• [Provided data]

========================================

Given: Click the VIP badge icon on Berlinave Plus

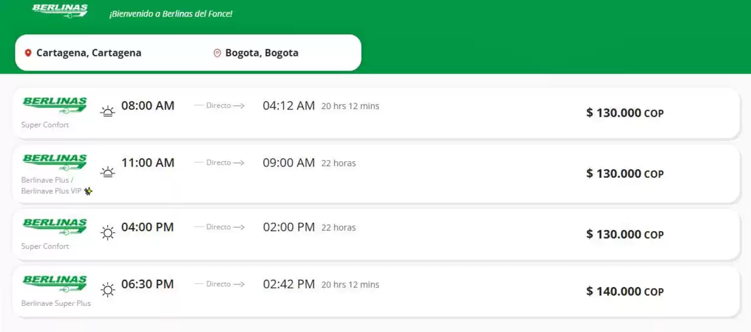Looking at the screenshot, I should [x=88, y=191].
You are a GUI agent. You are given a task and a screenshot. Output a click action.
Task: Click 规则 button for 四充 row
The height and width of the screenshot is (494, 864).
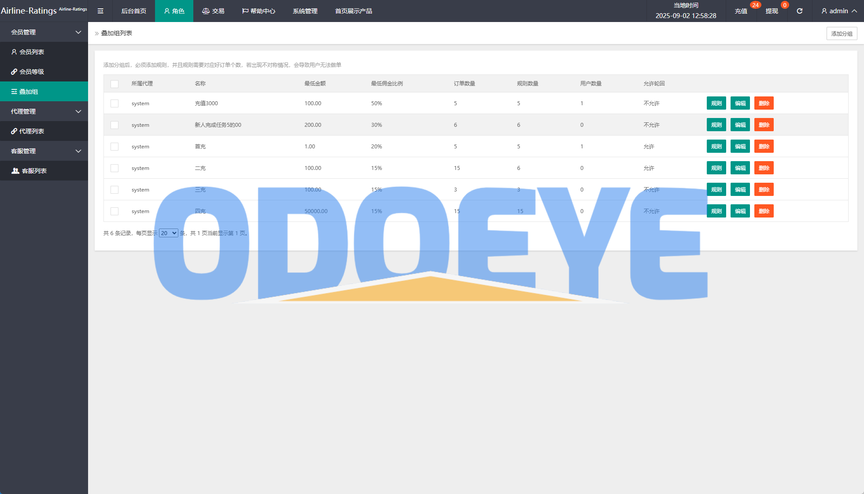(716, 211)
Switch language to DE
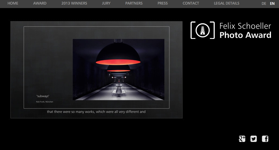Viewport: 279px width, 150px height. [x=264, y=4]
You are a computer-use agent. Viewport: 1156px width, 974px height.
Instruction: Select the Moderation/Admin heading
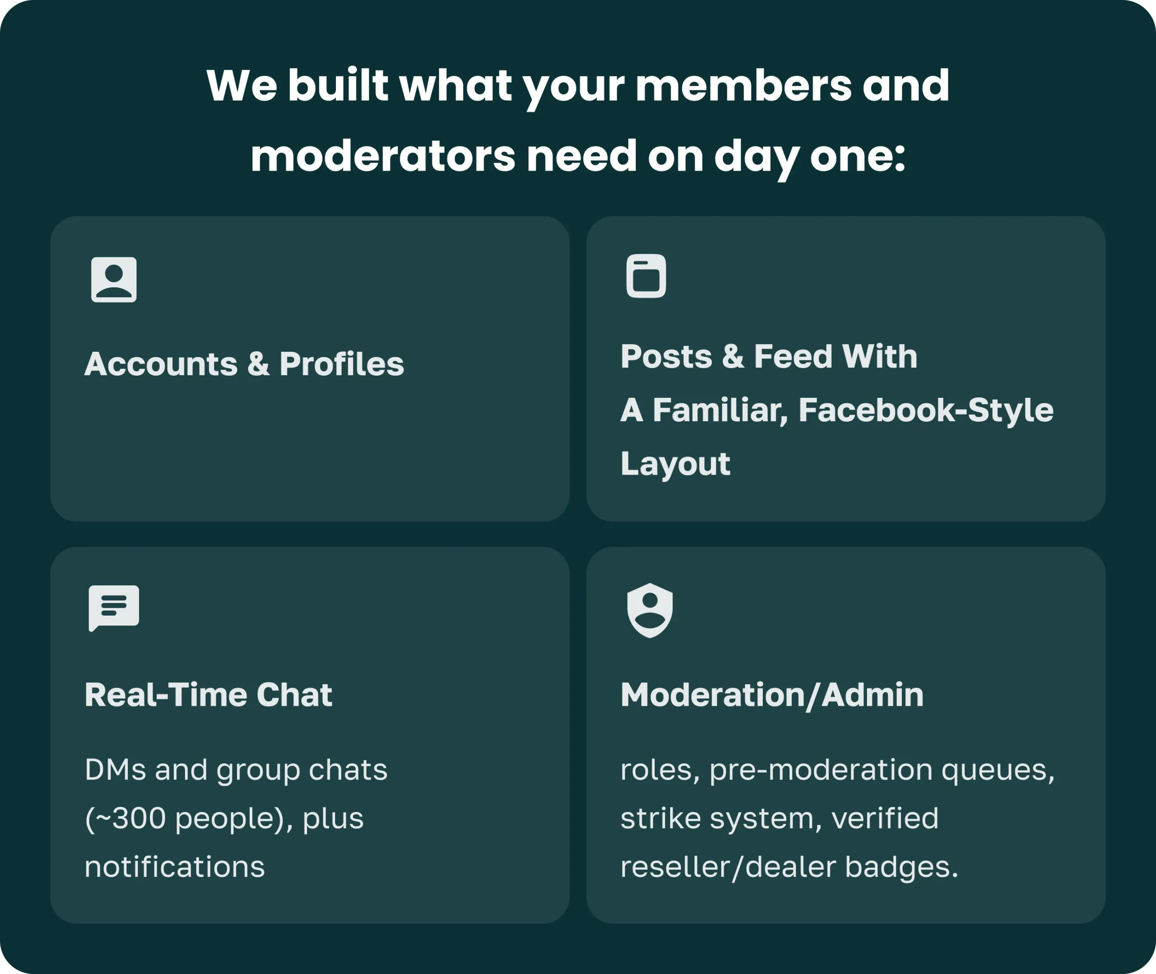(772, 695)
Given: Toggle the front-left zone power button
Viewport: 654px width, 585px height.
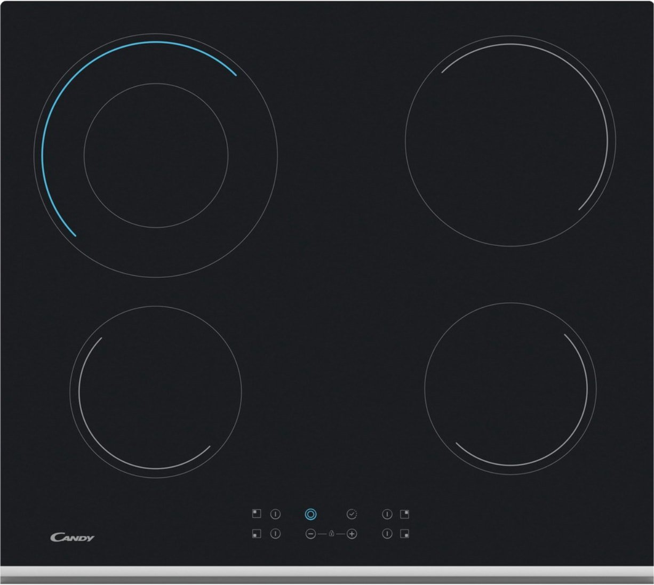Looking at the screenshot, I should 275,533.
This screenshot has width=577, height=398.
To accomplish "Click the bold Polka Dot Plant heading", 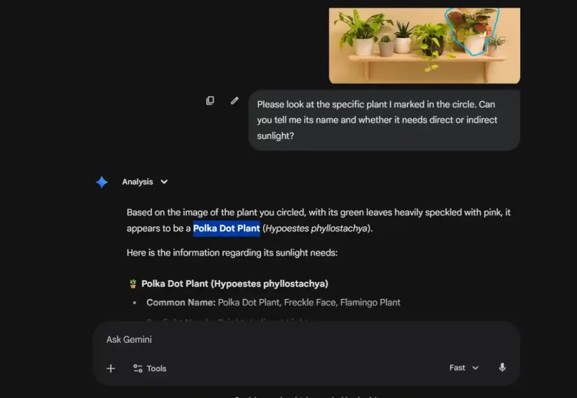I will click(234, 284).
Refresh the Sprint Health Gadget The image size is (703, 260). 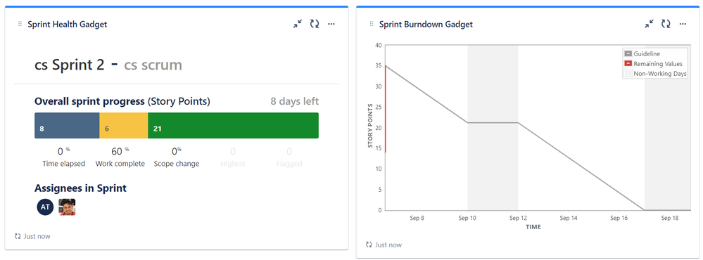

========================================

Copy out the lines word for word, beginning at the very first line and stopping after the line that contains "Looking at the screenshot, I should [x=88, y=191].". Leave the pictures out of your answer.

• [Exercise solution]
Given: Click the VIP badge icon on Berlinave Plus

Looking at the screenshot, I should [x=88, y=191].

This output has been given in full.